Task brief =
Below is a text on Claude Code's new LSP support. Set down its words between "Many general purpose" and "least for now.", inclusive, without any change.

Or, you know, do what I did: build tools that make you more effective, release them for others who might benefit, and don’t get too attached to any particular solution lasting forever. Bad Dave’s Robot Army doesn’t need to be a business. It just needs to work today.
Claude Code has an architect’s eyes now. It can see the structure of your codebase the same way your IDE does, understands “the skull beneath the skin”. That’s genuinely great news for everyone using Claude Code, and genuinely challenging news for everyone who was building that capability on the outside.
The future keeps arriving. I’mma try to keep up.
This post was constructed with the able assistance of Claude Opus 4.5. I mentioned that I’d tried to build something similar to its new LSP capabilities, and Claude expressed what I can only describe as polite professional sympathy.


Marvelous post, Dave. I wonder how much longer it will take Google and OpenAI to add LSP servers to their own agentic CLI solutions (codex and gemini).
On the solutions side, there is a very important aspect we should all watch for: even with models getting smarter, and with broader context, they are still a general purpose transformer.
Many general purpose products struggle to solve problems in a better way than specific solutions because of product canibalization.
In other words, they have to sacrifice a big part or tenet of its core product to become specific enough, and that often backfires.
For people investing in tooling, the future is not as gloom as it seems. At least for now.
How to enable it?

Record excerpts =
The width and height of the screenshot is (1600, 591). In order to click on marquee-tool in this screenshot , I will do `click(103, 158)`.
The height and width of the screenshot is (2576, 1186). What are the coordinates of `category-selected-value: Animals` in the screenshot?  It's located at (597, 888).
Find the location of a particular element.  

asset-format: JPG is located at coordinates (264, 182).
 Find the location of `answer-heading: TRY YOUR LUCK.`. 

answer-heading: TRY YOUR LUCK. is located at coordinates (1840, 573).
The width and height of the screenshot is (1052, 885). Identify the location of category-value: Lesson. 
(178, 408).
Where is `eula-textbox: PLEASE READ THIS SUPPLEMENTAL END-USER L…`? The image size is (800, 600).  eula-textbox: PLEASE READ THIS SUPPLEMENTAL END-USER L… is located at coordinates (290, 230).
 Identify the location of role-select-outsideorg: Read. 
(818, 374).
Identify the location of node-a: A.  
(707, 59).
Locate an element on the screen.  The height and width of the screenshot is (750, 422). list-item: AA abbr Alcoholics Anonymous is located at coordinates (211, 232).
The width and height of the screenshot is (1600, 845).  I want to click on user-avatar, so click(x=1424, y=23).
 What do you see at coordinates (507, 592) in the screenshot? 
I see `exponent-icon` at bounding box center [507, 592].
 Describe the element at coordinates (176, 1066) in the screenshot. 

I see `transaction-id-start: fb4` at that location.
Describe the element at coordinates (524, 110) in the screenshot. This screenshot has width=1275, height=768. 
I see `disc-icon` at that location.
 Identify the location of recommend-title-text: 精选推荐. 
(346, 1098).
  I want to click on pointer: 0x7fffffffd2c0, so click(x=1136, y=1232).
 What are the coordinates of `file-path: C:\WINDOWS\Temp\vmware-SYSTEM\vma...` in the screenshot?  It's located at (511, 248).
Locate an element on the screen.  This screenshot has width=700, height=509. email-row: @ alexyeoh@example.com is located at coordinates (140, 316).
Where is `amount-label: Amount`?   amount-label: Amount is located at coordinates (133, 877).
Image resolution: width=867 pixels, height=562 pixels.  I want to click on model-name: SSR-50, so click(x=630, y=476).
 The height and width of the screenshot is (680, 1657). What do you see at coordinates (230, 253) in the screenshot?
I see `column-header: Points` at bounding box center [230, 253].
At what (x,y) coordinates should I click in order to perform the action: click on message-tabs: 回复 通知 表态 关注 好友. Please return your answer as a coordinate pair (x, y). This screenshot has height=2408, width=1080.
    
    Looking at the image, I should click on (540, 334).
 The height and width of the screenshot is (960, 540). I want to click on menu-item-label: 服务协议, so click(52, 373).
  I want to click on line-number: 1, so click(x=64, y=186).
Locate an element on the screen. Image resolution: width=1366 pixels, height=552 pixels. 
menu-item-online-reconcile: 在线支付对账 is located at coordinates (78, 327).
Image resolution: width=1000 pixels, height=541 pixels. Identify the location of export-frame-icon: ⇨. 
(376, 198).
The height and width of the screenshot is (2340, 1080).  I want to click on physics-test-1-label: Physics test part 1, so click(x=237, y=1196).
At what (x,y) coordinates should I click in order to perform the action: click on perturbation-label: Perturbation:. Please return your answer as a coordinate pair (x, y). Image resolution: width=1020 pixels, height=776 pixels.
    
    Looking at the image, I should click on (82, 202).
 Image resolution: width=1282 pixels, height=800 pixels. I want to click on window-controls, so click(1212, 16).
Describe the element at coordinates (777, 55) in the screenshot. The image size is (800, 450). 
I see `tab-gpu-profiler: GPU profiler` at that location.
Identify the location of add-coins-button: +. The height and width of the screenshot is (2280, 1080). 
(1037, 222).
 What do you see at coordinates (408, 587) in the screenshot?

Expected answer =
Many general purpose products struggle to solve problems in a better way than specific solutions because of product canibalization.
In other words, they have to sacrifice a big part or tenet of its core product to become specific enough, and that often backfires.
For people investing in tooling, the future is not as gloom as it seems. At least for now.